Почти все аланы высокого роста и красивого облика, волосы у них русоватые, взгляд если и не свиреп, то все-таки грозен; они очень подвижны вследствие легкости вооружения… В разбоях и охотах они доходят до Меотийского моря и Киммерийского Боспора с одной стороны и до Армении и Мидии с другой.
   Как для людей мирных и тихих приятно спокойствие, так они находят наслаждение в войнах и опасностях. Счастливым у них считается тот, кто умирает в бою, а те, что доживают до старости и умирают естественной смертью, преследуются у них жестокими насмешками, как выродки и трусы. Ничем они так не гордятся, как убийством человека, и в виде славного трофея вешают на своих боевых коней содранную с черепа кожу убитых.
   Нет у них ни храмов, ни святилищ, нельзя увидеть покрытого соломой шалаша, но они втыкают в землю по варварскому обычаю обнаженный меч и благоговейно поклоняются ему, как Марсу, покровителю стран, в которых они кочуют.
   Их способ предугадывать будущее странен: связав в пучок прямые ивовые прутья, они разбирают их в определенное время с какими-то таинственными заклинаниями и получают весьма определенные указания о том, что предвещается.
   О рабстве они не имели понятия: все они благородного происхождения, а начальниками они и теперь выбирают тех, кто в течение долгого времени отличался в битвах.»
 
   Как имя алан покрыло ряд союзных племен, так в V в. сами аланы влились в союз племен, носивший имя вандалов. Отзвуком крупного значения алан в этом союзе осталось их имя в титуле вандальских королей в Африке — Rex Vandalorum et Alanorum.

****

[Письменное задание]: Воспроизведите приведенный выше текст об аланах целиком, слово в слово, ничего не меняя.

[Фрагменты записей]:

****

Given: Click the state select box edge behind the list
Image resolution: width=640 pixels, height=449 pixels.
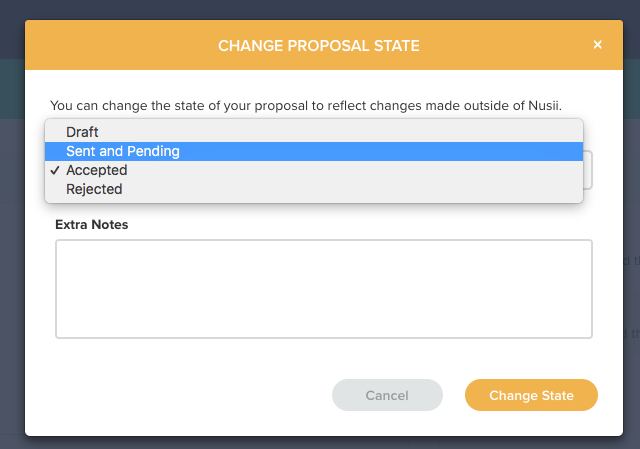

****

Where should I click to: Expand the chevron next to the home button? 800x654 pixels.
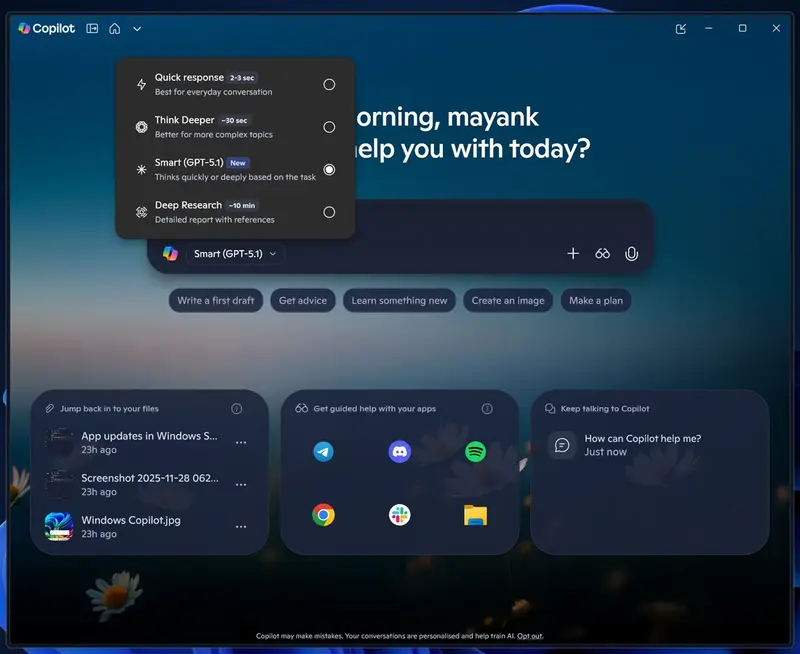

****

[Ответ на задание]:
Почти все аланы высокого роста и красивого облика, волосы у них русоватые, взгляд если и не свиреп, то все-таки грозен; они очень подвижны вследствие легкости вооружения… В разбоях и охотах они доходят до Меотийского моря и Киммерийского Боспора с одной стороны и до Армении и Мидии с другой.
   Как для людей мирных и тихих приятно спокойствие, так они находят наслаждение в войнах и опасностях. Счастливым у них считается тот, кто умирает в бою, а те, что доживают до старости и умирают естественной смертью, преследуются у них жестокими насмешками, как выродки и трусы. Ничем они так не гордятся, как убийством человека, и в виде славного трофея вешают на своих боевых коней содранную с черепа кожу убитых.
   Нет у них ни храмов, ни святилищ, нельзя увидеть покрытого соломой шалаша, но они втыкают в землю по варварскому обычаю обнаженный меч и благоговейно поклоняются ему, как Марсу, покровителю стран, в которых они кочуют.
   Их способ предугадывать будущее странен: связав в пучок прямые ивовые прутья, они разбирают их в определенное время с какими-то таинственными заклинаниями и получают весьма определенные указания о том, что предвещается.
   О рабстве они не имели понятия: все они благородного происхождения, а начальниками они и теперь выбирают тех, кто в течение долгого времени отличался в битвах.»
 
   Как имя алан покрыло ряд союзных племен, так в V в. сами аланы влились в союз племен, носивший имя вандалов. Отзвуком крупного значения алан в этом союзе осталось их имя в титуле вандальских королей в Африке — Rex Vandalorum et Alanorum.